Climate science at a glance
Disruption via Arctic warming affects weather patterns in the mid-latitudes such as the continental United States.
Global warming has now gone beyond adding energy to the thermodynamic dimension of our climate and is now affecting the patterns of atmospheric circulation, including the jet stream.
Warmer temperatures can supercharge storms. Warmer seas give up more moisture to the air above, and our warmer atmosphere is now holding more moisture
- Modeling studies consistently suggest that the frequency and intensity of severe storms in the United States could increase as climate changes, particularly over the U.S. Midwest and Southern Great Plains during spring.
What is a bomb cyclone?
In the Northern Hemisphere, areas of low pressure are called cyclones, and rapidly developing storms are often called bombs or weather bombs. To qualify as a "bomb cylcone," an area of low pressure must drop at least 24 millibars (which measures atmospheric pressure) in 24 hours or less. This storm dropped 27 millibars and continues to strengthen.
Other terms you may hear in meteorology when dealing with a storm like this include "explosive," "cyclogenesis," or "bombogenesis." Explosive refers to the rapid growth, and cyclogenesis means you have an area of low pressure that is gaining strength.
Where do bomb cyclones get their energy?
The primary energy driving a mid-latitude cyclone is the presence of contrasting air masses. These storms most often occur from late fall to early spring when the temperature contrast between warm and cold air masses is greatest.
Climate signal #1: Arctic amplification
The jet stream is powered by the temperature difference between the Arctic and the mid-latitudes, and this difference is shrinking as the Arctic warms. Scientists suspect this may be making the jet stream slow down and meander, rather than speeding around the planet as it usually does.
Models report that cold weather Arctic invasions into the U.S. grow more intense in a warming world—a phenomenon of climate disruption sometimes popularly referred to as "global weirding."
Observations consistent with climate signal #1
- On March 13, the jet stream was very kinked over the U.S., with strong winds from two jet streams — the subtropical jet and polar jet streams — joining to create the storm.
- The polar jet was extremely wavy across the northern hemisphere, and is consistent with the unusual jet stream behavior expected due to Arctic warming.
Climate Signal #2: Sea surface temperature increase
The powerful merged jet streams driving the storms intensity are interacting with warmer conditions starting to build in the Northern Hemisphere.

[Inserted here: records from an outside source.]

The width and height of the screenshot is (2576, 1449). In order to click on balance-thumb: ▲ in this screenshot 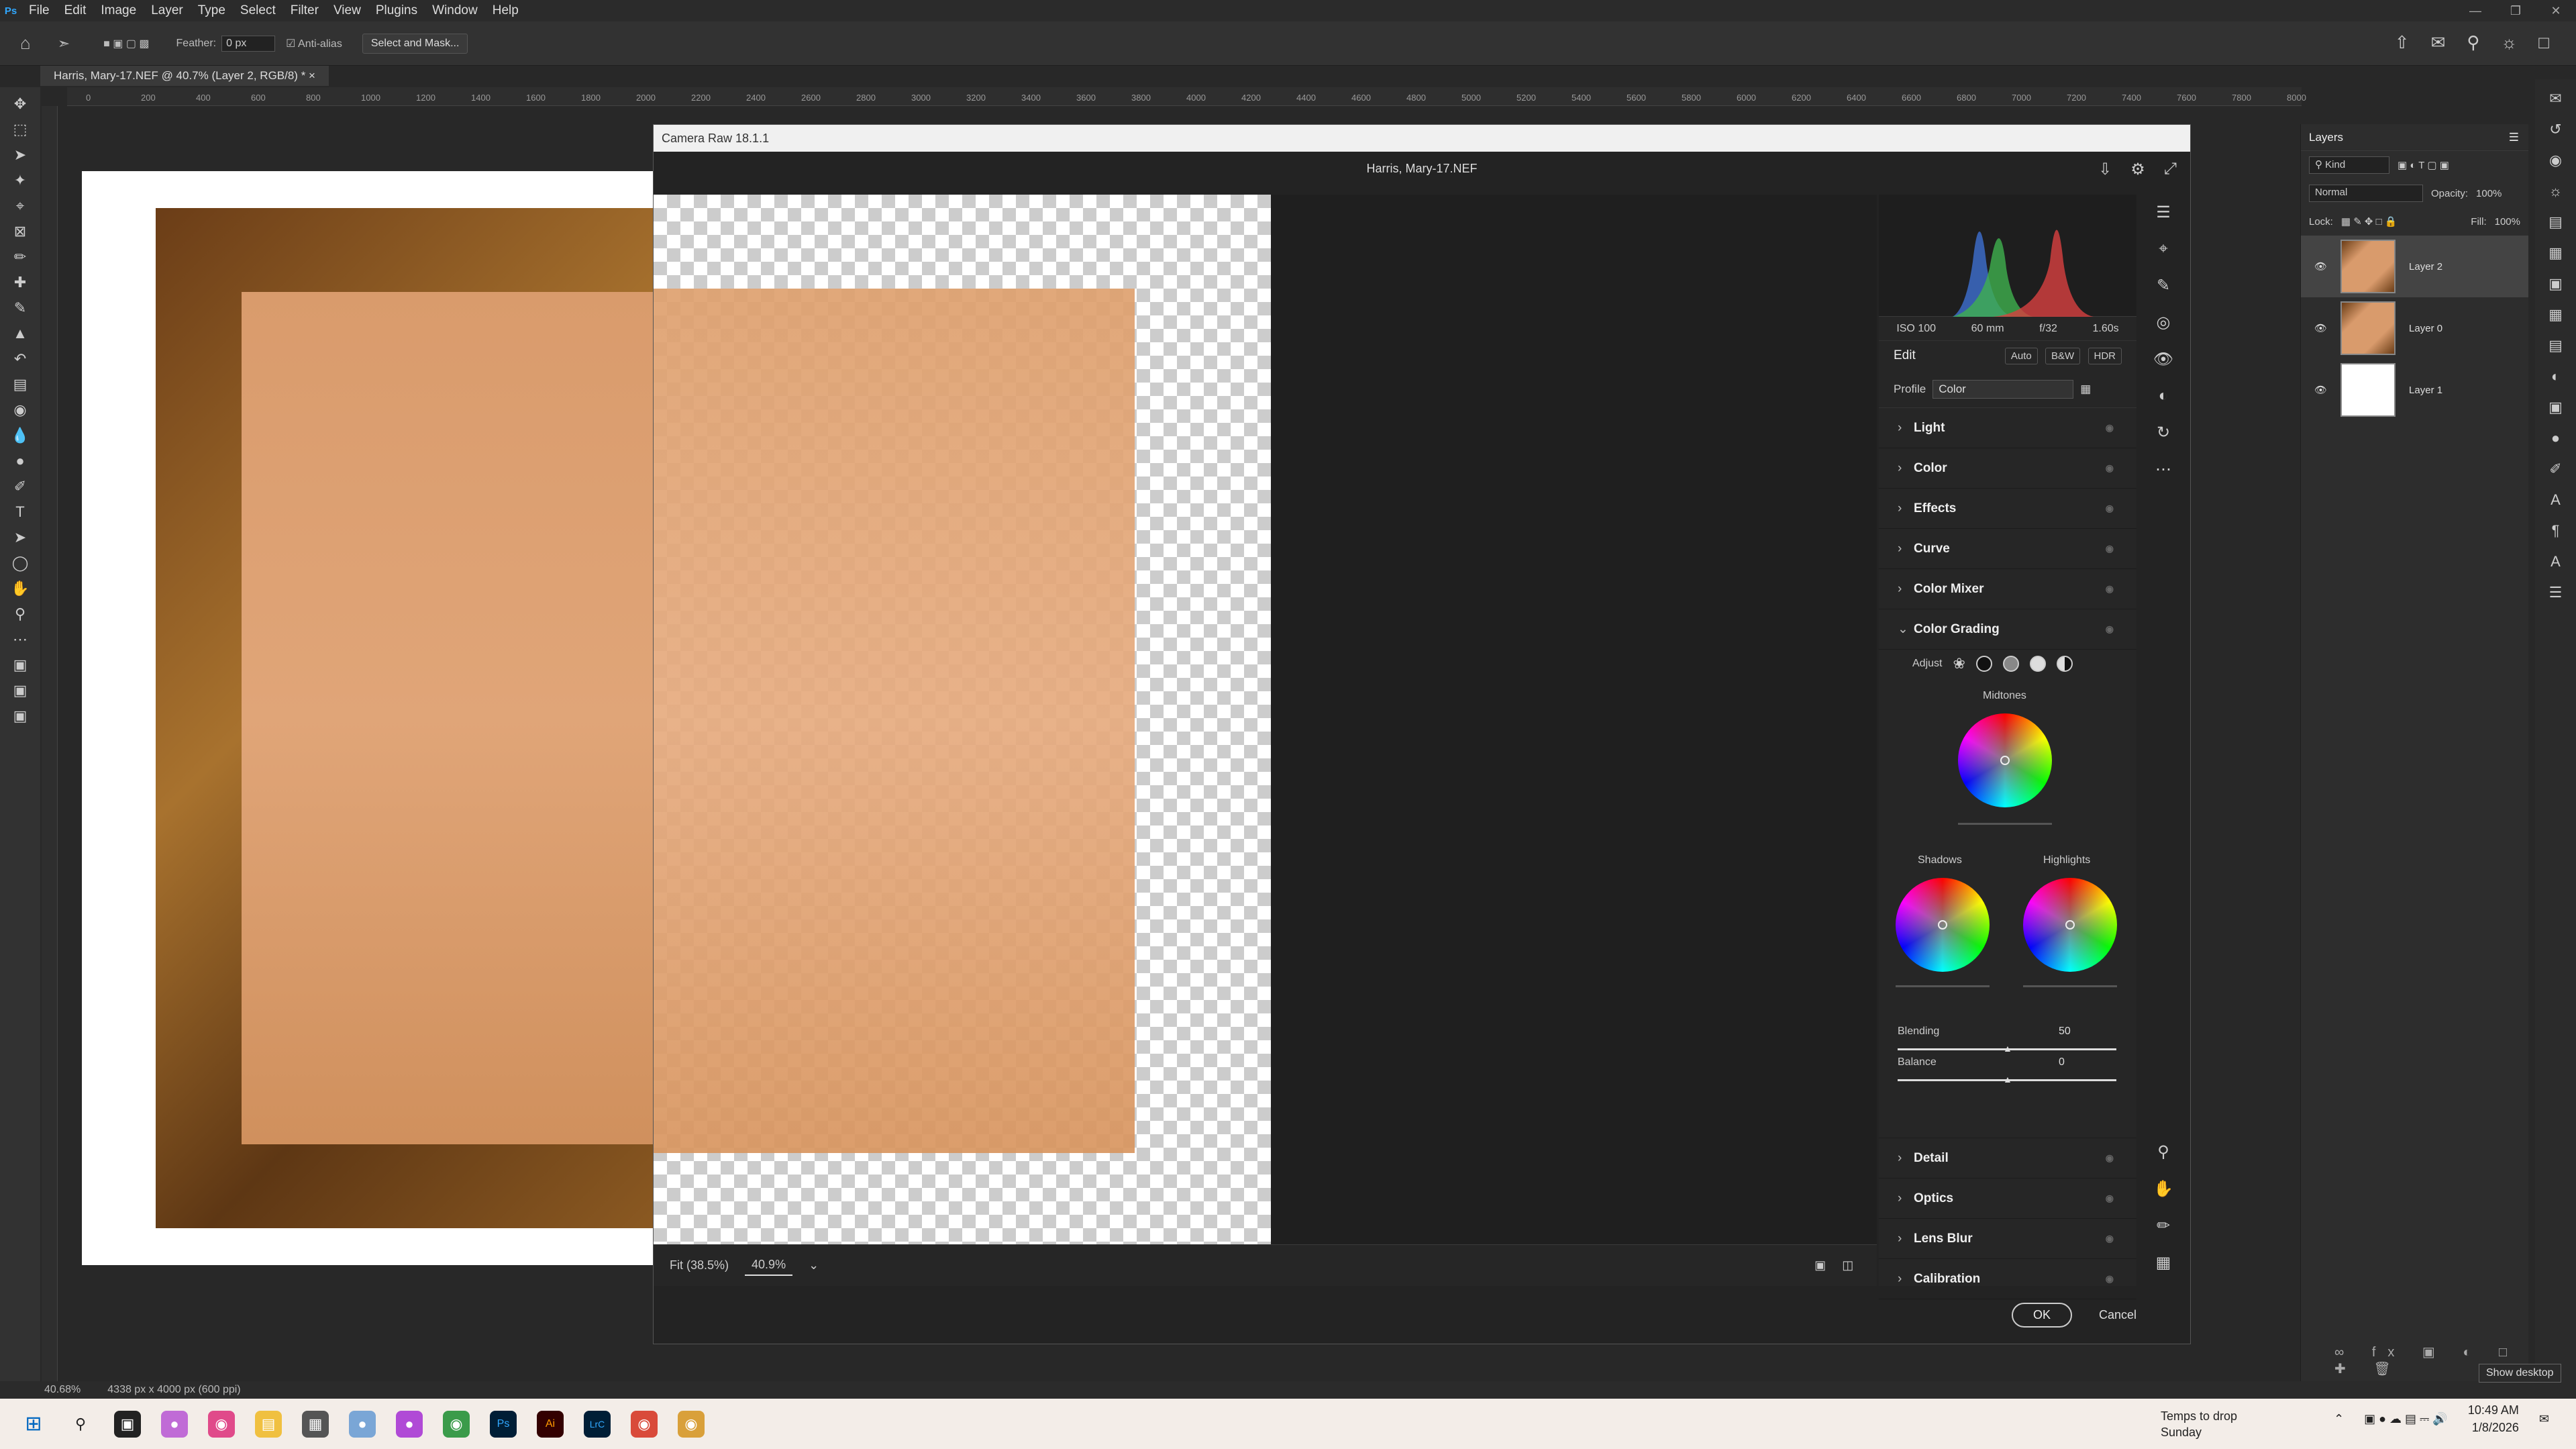, I will do `click(2008, 1080)`.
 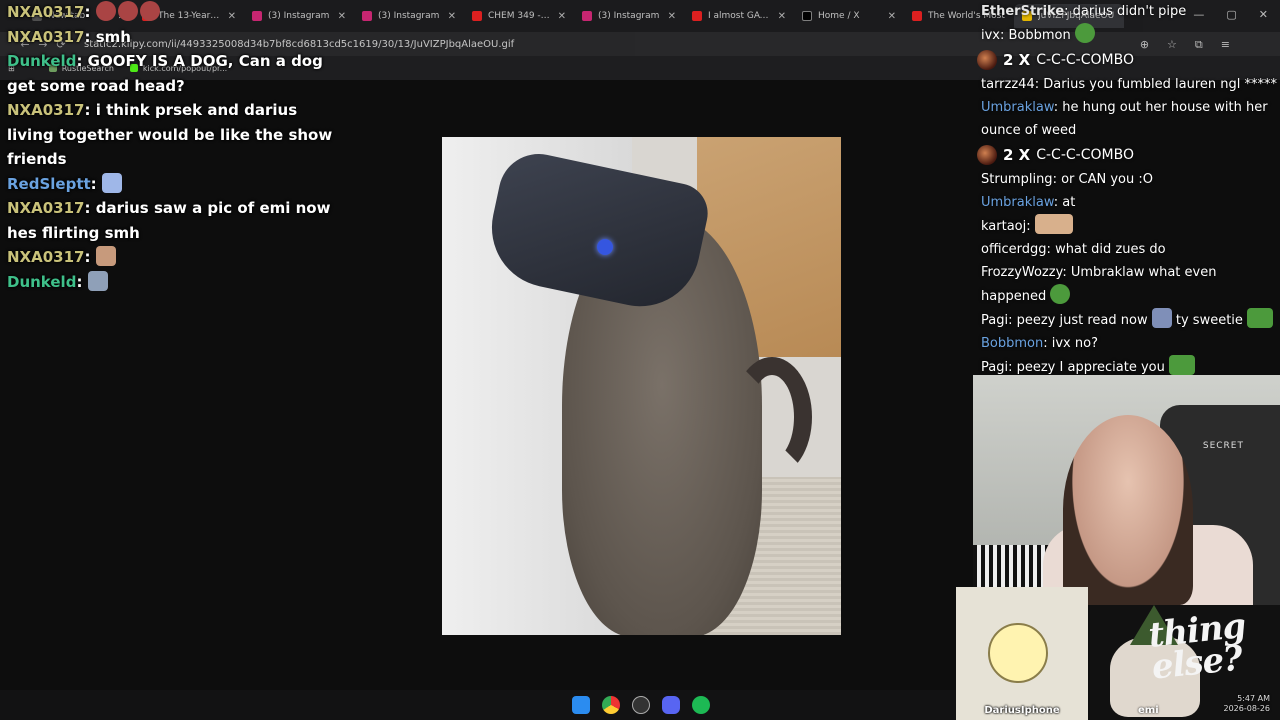 I want to click on chat-text: or CAN you :O, so click(x=1107, y=180).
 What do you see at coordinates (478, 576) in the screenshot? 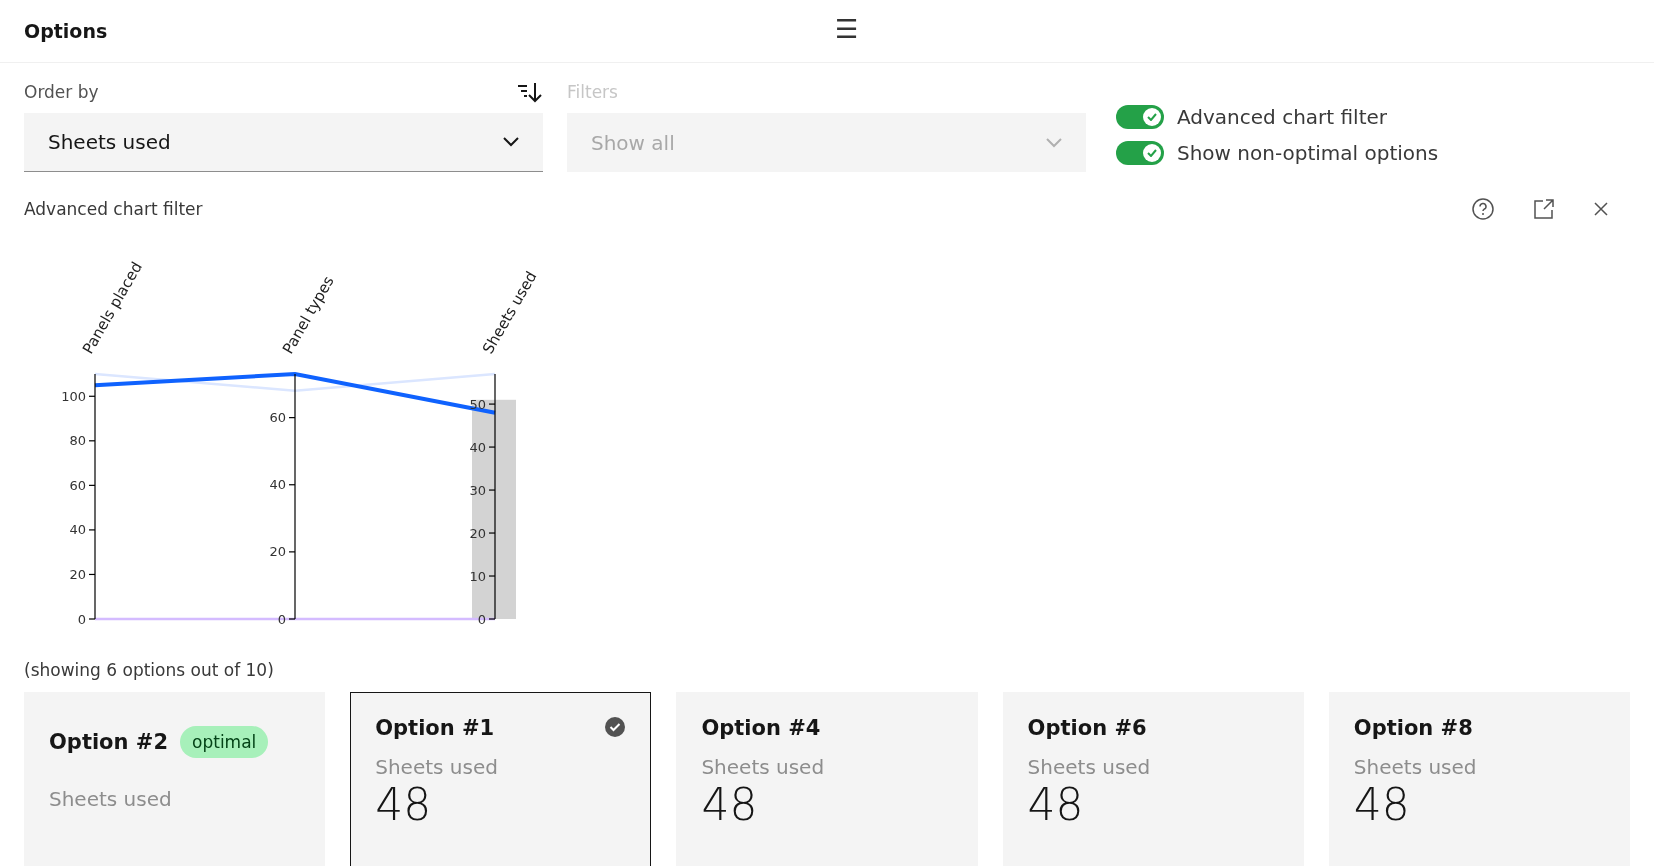
I see `tick-label: 10` at bounding box center [478, 576].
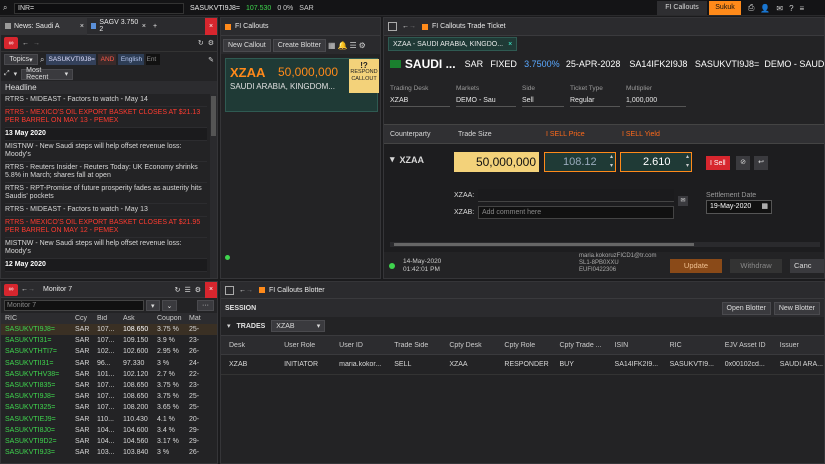 The image size is (825, 464). I want to click on create-blotter-button: Create Blotter, so click(299, 45).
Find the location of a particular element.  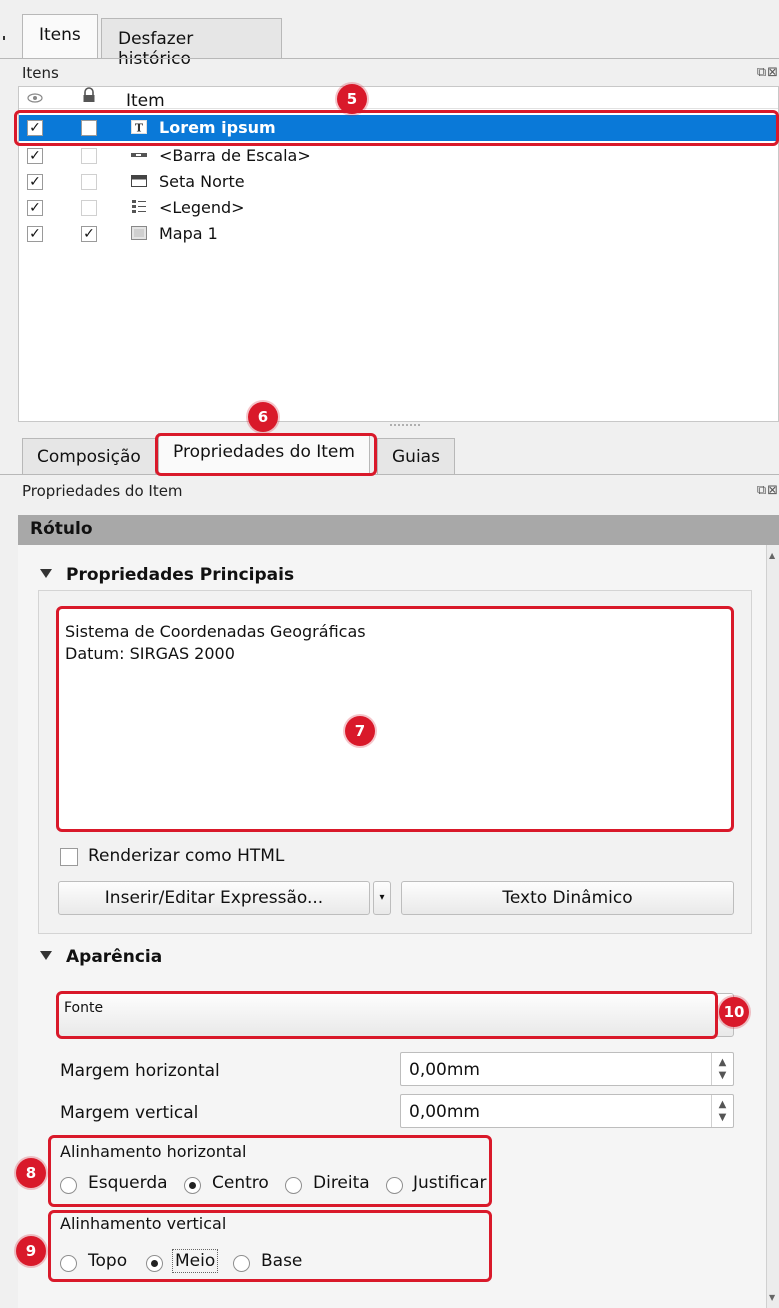

group-aparencia: Aparência is located at coordinates (101, 957).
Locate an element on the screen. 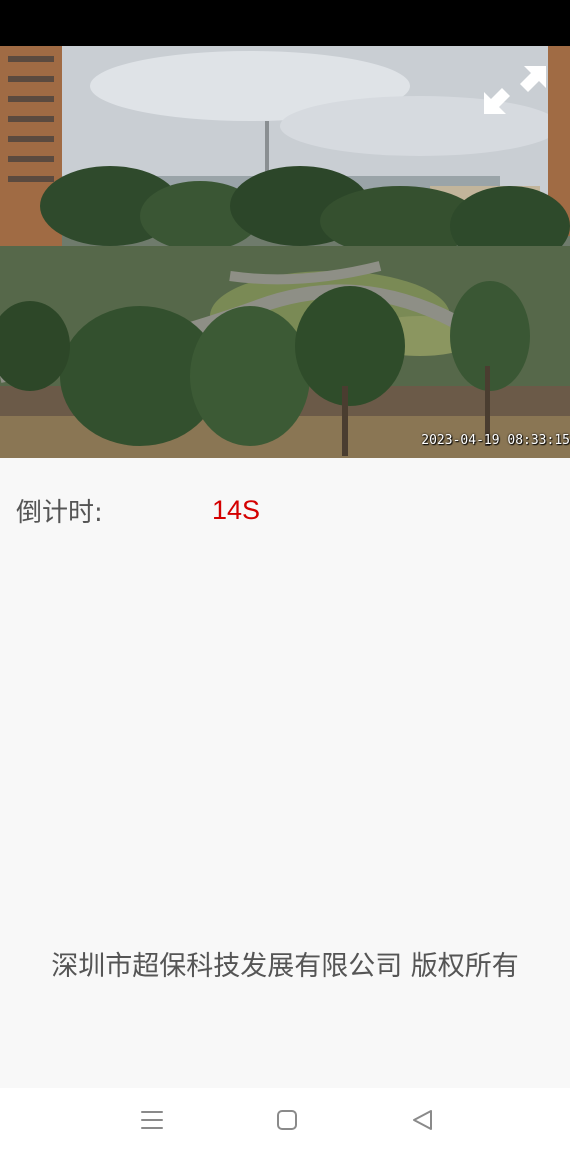 This screenshot has height=1151, width=570. expand-arrows-icon is located at coordinates (515, 90).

Warmer temperatures can supercharge storms. Warmer seas give up more moisture to the air above, and our warmer atmosphere is now holding more moisture.
Observations consistent with climate signal #2
- On March 10, sea surface temperatures over the Gulf of Mexico were up to 4°F above the average from 2003 to 2014.
Climate Signal #3 and #4: Storm intensity increase and wind damage risk increase
Storm intensity is measured by the maximum surface wind speed or the minimum sea level pressure. The lower the pressure in a storm, the more intense it is. And the greater difference in pressure over an area, the stronger the winds. Climate change affects many of the factors that can result in greater storm intensity. It leads to additional latent heat available in warmer air, and it can increase temperature gradients, which increases available potential energy.